(begin)
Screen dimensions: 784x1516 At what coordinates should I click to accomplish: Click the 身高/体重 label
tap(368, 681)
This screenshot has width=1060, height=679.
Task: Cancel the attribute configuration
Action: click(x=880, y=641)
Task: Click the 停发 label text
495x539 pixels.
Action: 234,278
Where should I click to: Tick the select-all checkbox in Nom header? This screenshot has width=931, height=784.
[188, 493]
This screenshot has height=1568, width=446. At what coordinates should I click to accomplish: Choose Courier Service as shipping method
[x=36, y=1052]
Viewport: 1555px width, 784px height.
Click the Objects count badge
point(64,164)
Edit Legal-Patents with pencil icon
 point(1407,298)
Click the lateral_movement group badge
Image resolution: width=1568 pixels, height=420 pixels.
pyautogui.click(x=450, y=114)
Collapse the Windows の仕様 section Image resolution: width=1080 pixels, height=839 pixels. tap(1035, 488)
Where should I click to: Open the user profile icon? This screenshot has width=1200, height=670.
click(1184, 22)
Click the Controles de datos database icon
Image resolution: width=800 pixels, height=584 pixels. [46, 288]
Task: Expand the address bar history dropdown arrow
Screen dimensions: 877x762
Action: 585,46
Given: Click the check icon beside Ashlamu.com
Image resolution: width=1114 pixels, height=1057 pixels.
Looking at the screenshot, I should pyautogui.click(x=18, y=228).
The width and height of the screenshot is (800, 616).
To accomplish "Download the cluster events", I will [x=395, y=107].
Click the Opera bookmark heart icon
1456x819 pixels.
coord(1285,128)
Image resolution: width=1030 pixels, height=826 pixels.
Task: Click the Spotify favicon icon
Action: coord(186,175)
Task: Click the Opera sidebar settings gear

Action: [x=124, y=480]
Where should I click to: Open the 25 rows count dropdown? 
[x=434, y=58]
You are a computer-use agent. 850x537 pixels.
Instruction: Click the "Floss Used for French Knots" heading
(end)
» What is being asked: Could you give the material again from its start through the line containing "Action: 234,278", with "label" swapped for "caption" and everything else left unchanged?

» Task response:
Screen dimensions: 784x1516 At what coordinates should I click to accomplish: Click the 身高/体重 caption
tap(368, 681)
This screenshot has width=1060, height=679.
Task: Cancel the attribute configuration
Action: click(x=880, y=641)
Task: Click the 停发 caption text
495x539 pixels.
Action: 234,278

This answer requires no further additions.